A small Chinese AI start-up, DeepSeek, has made headlines by unveiling its R1 model, which details how to create a large language model on a limited budget that can learn autonomously. Founded by hedge fund manager Liang Wenfeng, DeepSeek's release has ignited discussions in Silicon Valley regarding the competitive edge of US AI firms like OpenAI and Google DeepMind, which have kept their methodologies secret.
Liang has gained national recognition for his achievements, recently attending a high-profile meeting with China's second-most powerful leader, Li Qiang, where entrepreneurs were encouraged to advance core technologies. Liang's journey began in 2021 when he began acquiring Nvidia GPUs for his AI project while managing his trading fund, High-Flyer. Initially dismissed as eccentric, his vision has now materialized into a significant AI venture.
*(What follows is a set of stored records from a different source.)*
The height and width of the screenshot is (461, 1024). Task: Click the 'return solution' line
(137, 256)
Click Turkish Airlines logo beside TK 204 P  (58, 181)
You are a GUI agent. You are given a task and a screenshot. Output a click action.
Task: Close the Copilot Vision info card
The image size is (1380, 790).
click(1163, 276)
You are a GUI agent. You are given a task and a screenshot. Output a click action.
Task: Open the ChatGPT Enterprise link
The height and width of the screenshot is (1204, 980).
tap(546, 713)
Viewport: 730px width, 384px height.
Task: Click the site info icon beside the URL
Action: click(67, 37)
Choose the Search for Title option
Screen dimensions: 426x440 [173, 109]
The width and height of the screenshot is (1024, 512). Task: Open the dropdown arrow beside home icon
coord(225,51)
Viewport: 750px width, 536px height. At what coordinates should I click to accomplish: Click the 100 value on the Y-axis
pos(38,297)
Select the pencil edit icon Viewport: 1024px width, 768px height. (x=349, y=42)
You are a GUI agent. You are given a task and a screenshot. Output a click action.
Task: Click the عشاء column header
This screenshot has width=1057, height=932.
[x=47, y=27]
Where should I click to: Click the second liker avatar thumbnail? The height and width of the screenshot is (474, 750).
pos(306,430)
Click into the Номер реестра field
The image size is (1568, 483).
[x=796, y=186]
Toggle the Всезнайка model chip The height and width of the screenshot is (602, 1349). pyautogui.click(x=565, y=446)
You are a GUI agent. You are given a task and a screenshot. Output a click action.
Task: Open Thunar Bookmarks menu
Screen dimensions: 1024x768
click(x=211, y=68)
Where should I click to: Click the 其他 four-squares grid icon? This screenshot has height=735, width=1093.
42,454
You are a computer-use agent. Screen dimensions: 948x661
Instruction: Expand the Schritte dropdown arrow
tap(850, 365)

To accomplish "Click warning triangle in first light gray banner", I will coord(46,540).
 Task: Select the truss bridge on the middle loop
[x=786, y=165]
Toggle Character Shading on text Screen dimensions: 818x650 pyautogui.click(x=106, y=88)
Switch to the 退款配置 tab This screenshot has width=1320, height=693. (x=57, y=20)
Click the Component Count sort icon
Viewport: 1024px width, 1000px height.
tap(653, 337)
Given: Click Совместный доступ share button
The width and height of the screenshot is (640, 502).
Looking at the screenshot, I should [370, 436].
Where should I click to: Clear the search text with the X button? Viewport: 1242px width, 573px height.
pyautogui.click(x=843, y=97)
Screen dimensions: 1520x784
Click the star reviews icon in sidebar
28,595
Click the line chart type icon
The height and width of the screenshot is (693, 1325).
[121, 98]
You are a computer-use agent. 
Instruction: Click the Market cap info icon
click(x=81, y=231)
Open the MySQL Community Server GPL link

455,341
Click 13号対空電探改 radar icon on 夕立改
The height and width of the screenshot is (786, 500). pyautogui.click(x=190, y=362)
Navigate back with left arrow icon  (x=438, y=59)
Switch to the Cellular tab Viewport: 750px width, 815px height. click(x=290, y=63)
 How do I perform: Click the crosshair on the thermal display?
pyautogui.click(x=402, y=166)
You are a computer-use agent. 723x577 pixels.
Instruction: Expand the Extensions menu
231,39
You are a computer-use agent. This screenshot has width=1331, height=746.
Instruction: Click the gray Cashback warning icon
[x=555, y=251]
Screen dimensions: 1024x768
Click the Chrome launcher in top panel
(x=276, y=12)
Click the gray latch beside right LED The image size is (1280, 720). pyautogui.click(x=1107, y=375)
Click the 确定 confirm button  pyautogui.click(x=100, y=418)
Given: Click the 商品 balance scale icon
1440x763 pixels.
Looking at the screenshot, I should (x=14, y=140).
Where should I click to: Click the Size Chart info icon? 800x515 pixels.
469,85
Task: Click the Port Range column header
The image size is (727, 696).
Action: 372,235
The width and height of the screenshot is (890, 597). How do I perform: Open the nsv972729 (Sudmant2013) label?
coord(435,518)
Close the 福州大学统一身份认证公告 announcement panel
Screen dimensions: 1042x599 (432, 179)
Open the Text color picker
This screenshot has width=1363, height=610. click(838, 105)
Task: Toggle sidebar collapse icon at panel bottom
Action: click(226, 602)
DeepSeek's strength lies in its innovative approach to maximizing the potential of limited computing resources, especially after the US imposed restrictions on Nvidia chip exports to China. The company focuses on research rather than commercial gains, operating similarly to early DeepMind, and has not sought external funding. Liang compensates his team with top salaries, attracting talent from prestigious Chinese universities.
DeepSeek claims to have trained its model using only 2,048 Nvidia H800s and $5.6 million, achieving 671 billion parameters, significantly less than what US companies have spent. Experts note that while DeepSeek has demonstrated impressive capabilities, its future competitiveness remains uncertain as the AI landscape evolves. US rivals are investing heavily in advanced computing infrastructure, potentially widening the performance gap.
Despite its current success, DeepSeek's sustainability may be challenged as industry dynamics shift, with competitors like OpenAI and Elon Musk's xAI expanding their resources significantly.